Cystic Fibrosis

Cystic Fibrosis


  • Cystic fibrosis is a life-threatening genetic disorder primarily impacting the lungs and digestive system.
  • It is caused by a mutation in the CFTR (Cystic Fibrosis Transmembrane Conductance Regulator) gene.
  • The disorder is autosomal recessive, meaning an individual must inherit two copies of the faulty CFTR gene – one from each parent – to develop the condition.
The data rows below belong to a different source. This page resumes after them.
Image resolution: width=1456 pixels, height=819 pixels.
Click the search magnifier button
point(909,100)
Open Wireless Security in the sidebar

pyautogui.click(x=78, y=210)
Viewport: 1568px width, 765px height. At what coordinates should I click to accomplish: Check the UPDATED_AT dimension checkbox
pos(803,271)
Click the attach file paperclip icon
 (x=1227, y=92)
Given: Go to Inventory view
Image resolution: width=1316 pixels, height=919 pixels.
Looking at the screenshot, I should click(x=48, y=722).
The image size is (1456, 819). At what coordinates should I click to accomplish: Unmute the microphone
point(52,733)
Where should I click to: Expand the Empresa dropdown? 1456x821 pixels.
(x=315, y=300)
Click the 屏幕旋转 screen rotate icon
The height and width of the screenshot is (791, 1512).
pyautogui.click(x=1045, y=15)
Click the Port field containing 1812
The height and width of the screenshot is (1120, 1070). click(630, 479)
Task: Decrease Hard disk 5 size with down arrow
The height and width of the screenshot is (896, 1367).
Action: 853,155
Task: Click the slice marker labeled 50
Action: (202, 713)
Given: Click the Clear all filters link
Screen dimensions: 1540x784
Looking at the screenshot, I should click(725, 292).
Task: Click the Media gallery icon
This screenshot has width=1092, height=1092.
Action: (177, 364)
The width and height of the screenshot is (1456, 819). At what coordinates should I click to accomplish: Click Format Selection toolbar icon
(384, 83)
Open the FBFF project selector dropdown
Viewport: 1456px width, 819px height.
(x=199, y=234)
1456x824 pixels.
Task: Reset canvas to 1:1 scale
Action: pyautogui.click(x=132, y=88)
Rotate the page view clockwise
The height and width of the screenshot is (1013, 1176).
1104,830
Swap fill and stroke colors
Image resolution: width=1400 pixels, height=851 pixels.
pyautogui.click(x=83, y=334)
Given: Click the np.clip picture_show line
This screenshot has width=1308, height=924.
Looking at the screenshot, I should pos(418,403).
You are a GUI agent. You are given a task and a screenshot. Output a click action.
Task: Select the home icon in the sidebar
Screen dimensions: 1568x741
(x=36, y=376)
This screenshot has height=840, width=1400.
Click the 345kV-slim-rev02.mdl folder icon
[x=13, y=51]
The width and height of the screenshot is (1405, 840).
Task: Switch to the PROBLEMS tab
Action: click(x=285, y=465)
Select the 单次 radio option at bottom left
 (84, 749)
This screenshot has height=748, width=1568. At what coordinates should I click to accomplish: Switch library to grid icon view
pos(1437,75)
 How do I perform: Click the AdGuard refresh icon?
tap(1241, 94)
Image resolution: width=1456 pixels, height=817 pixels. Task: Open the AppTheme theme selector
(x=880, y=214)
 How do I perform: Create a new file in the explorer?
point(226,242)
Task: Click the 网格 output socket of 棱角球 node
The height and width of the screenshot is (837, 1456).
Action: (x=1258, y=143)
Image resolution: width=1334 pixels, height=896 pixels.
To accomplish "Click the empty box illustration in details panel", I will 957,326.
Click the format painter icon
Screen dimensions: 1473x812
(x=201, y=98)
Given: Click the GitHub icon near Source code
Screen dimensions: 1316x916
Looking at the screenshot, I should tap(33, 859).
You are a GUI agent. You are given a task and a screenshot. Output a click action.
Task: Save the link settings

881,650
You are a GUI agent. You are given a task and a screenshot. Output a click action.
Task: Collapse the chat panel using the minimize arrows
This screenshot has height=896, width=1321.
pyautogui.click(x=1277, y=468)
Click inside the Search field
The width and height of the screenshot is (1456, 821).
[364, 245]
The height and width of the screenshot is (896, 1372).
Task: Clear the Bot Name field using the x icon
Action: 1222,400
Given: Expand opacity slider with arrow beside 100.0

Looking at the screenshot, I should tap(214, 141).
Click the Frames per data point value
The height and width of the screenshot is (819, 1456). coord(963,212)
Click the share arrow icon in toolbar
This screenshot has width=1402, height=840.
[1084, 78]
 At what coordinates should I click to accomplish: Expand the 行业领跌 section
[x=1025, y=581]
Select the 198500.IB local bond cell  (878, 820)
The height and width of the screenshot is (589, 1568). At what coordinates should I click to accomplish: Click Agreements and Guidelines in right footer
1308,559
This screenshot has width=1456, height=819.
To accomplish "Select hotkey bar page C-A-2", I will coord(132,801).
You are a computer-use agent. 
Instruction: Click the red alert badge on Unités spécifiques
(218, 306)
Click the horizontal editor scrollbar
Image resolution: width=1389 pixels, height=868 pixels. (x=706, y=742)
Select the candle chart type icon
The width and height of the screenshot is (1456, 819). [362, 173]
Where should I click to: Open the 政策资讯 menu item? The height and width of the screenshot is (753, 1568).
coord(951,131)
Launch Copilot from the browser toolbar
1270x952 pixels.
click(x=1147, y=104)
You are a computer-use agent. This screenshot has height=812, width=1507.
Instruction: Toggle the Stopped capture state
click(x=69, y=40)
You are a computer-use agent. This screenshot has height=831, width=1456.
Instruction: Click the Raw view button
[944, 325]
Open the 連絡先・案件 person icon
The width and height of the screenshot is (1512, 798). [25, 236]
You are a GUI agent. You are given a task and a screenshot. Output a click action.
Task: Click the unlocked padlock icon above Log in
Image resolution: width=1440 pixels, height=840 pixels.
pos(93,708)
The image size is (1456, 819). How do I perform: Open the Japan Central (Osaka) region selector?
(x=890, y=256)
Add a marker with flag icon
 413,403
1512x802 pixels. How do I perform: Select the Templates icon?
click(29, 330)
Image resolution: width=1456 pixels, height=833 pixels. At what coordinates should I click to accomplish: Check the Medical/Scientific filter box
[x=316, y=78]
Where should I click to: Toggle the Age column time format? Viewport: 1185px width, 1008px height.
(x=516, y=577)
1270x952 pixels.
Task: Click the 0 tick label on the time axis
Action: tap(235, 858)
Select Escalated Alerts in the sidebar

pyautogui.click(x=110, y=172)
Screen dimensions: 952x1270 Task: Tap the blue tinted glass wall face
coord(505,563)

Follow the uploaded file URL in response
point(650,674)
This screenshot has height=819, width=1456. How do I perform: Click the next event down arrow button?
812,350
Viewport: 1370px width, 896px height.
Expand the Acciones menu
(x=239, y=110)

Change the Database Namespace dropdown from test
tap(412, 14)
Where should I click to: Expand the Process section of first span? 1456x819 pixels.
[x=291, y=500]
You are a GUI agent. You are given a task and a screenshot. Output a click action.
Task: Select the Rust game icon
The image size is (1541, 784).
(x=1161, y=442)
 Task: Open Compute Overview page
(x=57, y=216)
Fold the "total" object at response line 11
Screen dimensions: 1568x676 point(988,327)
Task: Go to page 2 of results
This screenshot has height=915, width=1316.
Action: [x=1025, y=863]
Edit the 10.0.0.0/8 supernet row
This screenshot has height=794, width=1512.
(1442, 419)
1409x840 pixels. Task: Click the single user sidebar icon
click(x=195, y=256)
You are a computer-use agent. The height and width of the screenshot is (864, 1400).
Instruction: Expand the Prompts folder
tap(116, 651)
  • Symptoms include a persistent cough, frequent lung infections, inability to gain weight, and salty-tasting skin.
  • These are caused by a malfunction of the transmembrane proteins responsible for the transport of chloride ions.

CFTR Gene and Protein

  • The CFTR gene provides instructions for the CFTR protein, which acts as a channel for the transport of chloride ions across cell membranes.
  • A mutation in the CFTR gene disrupts this ion transport, leading to thick, sticky mucus in various organs.

Genetic Mutation

  • The most common mutation leading to cystic fibrosis is the delta F508 deletion (ΔF508), which removes a vital amino acid from the CFTR protein.
  • This disrupts protein folding, leading to its degradation and a lack of functioning CFTR channels on the cell surface.

Diagnosis and Management

  • Sweat tests and genetic screening are commonly used to diagnose cystic fibrosis.
  • Management techniques include physiotherapy to clear the lungs, medication to thin mucus, and dietary supplements to combat malnutrition.
  • Lung transplants may become necessary in severe cases.

Genetic Implications

  • Carriers of the cystic fibrosis gene mutation are generally healthy but can pass the faulty gene onto their offspring.
  • Couples with a family history of cystic fibrosis may seek genetic counselling to understand the potential risks to any future children.

Research and Future Directions

  • Researchers are exploring gene therapy as a method of correcting the defective CFTR gene in people with cystic fibrosis.
  • Drugs designed to improve the function of the mutated protein (CFTR modulators) hold promise for improving the quality of life for individuals with cystic fibrosis.